Log ingestion provides a way to transform unstructured log data into structured data and ingest into SmartObserve. Structured log data allows for improved queries and filtering based on the data format when searching logs for an event.

Get started with log ingestion

SmartObserve Log Ingestion consists of three components—Data Prepper, SmartObserve, and SmartObserve Dashboards. The Data Prepper repository contains several sample applications that you can use to get started.

Basic flow of data

Log data flow diagram from a distributed application to SmartObserve

  1. Log Ingestion relies on you adding log collection to your application’s environment to gather and send log data.

    (In the example below, FluentBit is used as a log collector that collects log data from a file and sends the log data to Data Prepper).

  2. Data Prepper receives the log data, transforms the data into a structure format, and indexes it on an SmartObserve cluster.

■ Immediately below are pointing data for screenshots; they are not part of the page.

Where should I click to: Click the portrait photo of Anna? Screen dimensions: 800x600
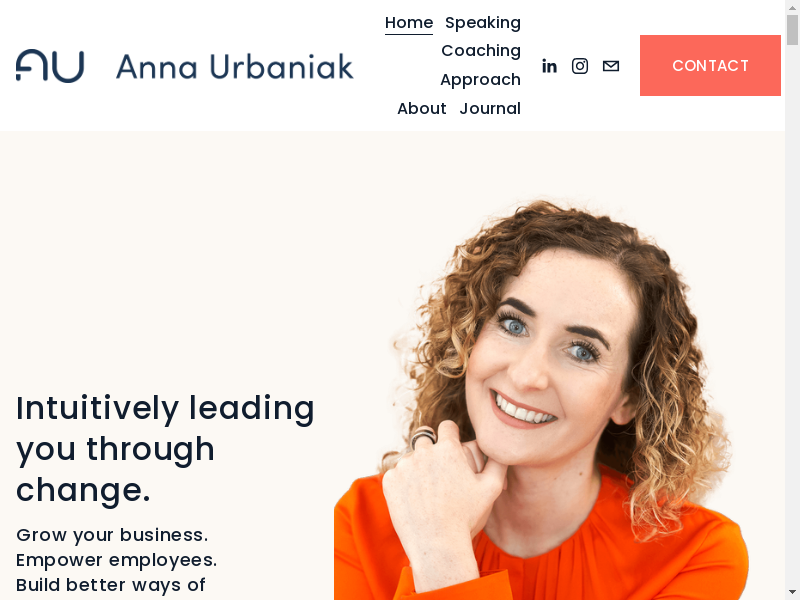pos(541,400)
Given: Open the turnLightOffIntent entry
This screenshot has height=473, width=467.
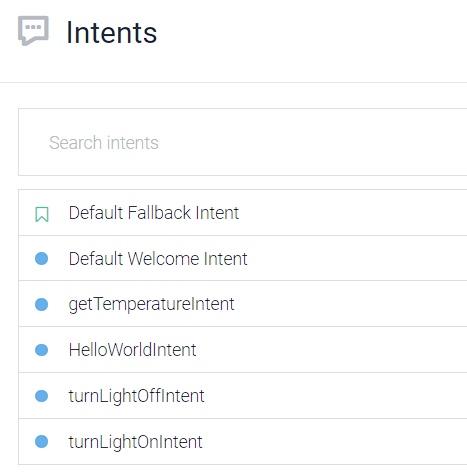Looking at the screenshot, I should coord(136,396).

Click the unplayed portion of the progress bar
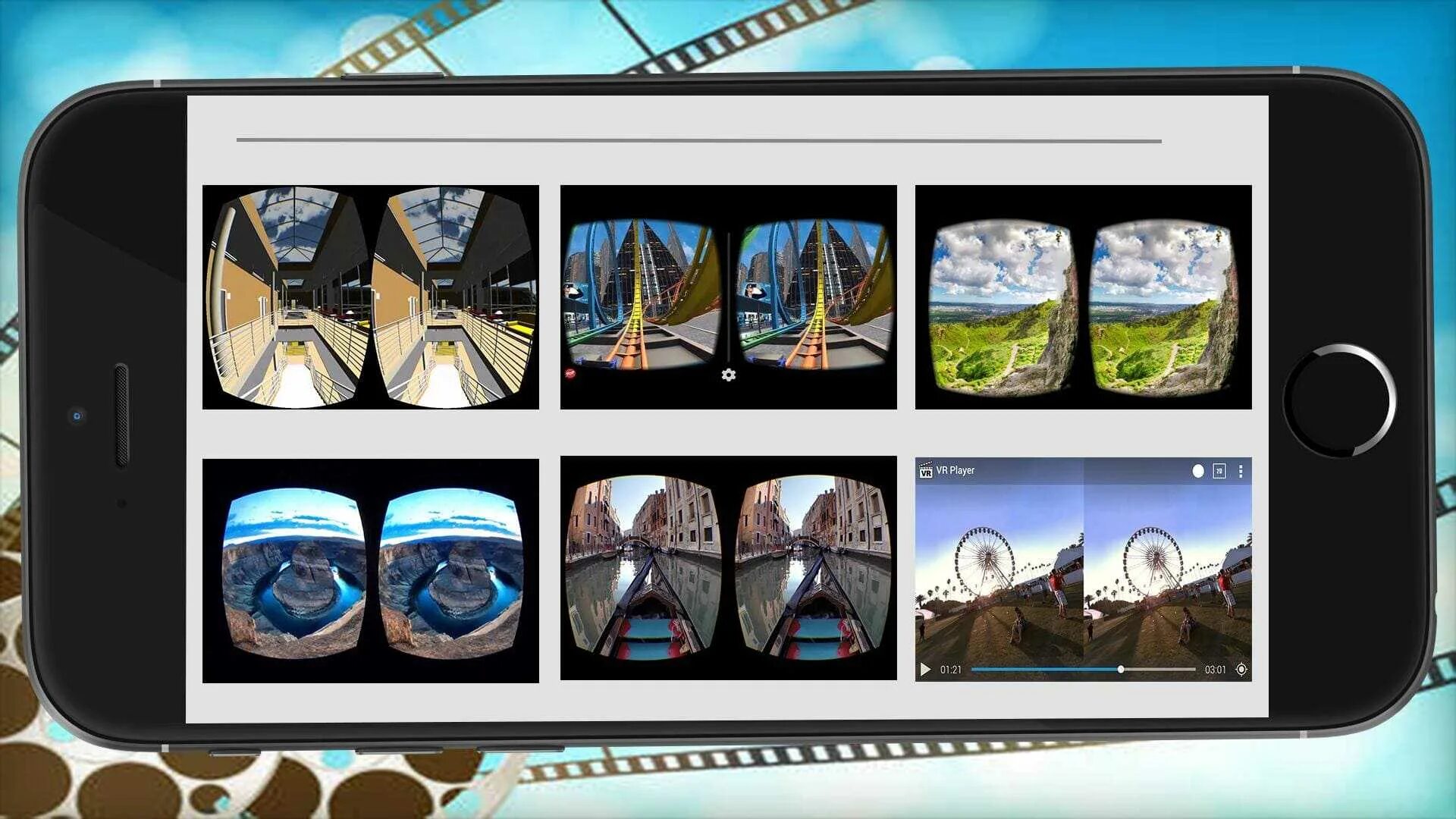click(x=1160, y=670)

  3. The data can then be explored through SmartObserve search queries or the Discover page in SmartObserve Dashboards.

Example

This example mimics the writing of log entries to a log file that are then processed by Data Prepper and stored in SmartObserve.

Download or clone the Data Prepper repository. Then navigate to examples/log-ingestion/ and open docker-compose.yml in a text editor. This file contains a container for:

  • Fluent Bit (fluent-bit)
  • Data Prepper (data-prepper)
  • A single-node SmartObserve cluster (smartobserve)
  • SmartObserve Dashboards (smartobserve-dashboards).

Close the file and run docker compose up --build to start the containers.

After the containers start, your ingestion pipeline is set up and ready to ingest log data. The fluent-bit container is configured to read log data from test.log. Run the following command to generate log data to send to the log ingestion pipeline.

echo '63.173.168.120 - - [04/Nov/2021:15:07:25 -0500] "GET /search/tag/list HTTP/1.0" 200 5003' >> test.log

Fluent-Bit will collect the log data and send it to Data Prepper:

[2021/12/02 15:35:41] [ info] [output:http:http.0] data-prepper:2021, HTTP status=200
200 OK

Data Prepper will process the log and index it:

2021-12-02T15:35:44,499 [log-pipeline-processor-worker-1-thread-1] INFO  com.amazon.dataprepper.pipeline.ProcessWorker -  log-pipeline Worker: Processing 1 records from buffer

This should result in a single document being written to the SmartObserve cluster in the apache-logs index as defined in the log_pipeline.yaml file.

Run the following command to see one of the raw documents in the SmartObserve cluster:

curl -X GET -u 'admin:<custom-admin-password>' -k 'https://localhost:9200/apache_logs/_search?pretty&size=1'

The response should show the parsed log data:

    "hits" : [
      {
        "_index" : "apache_logs",
        "_type" : "_doc",
        "_id" : "yGrJe30BgI2EWNKtDZ1g",
        "_score" : 1.0,
        "_source" : {
          "date" : 1.638459307042312E9,
          "log" : "63.173.168.120 - - [04/Nov/2021:15:07:25 -0500] \"GET /search/tag/list HTTP/1.0\" 200 5003",
          "request" : "/search/tag/list",
          "auth" : "-",
          "ident" : "-",
          "response" : "200",
          "bytes" : "5003",
          "clientip" : "63.173.168.120",
          "verb" : "GET",
          "httpversion" : "1.0",
          "timestamp" : "04/Nov/2021:15:07:25 -0500"
        }
      }
    ]

The same data can be viewed in SmartObserve Dashboards by visiting the Discover page and searching the apache_logs index. Remember, you must create the index in SmartObserve Dashboards if this is your first time searching for the index.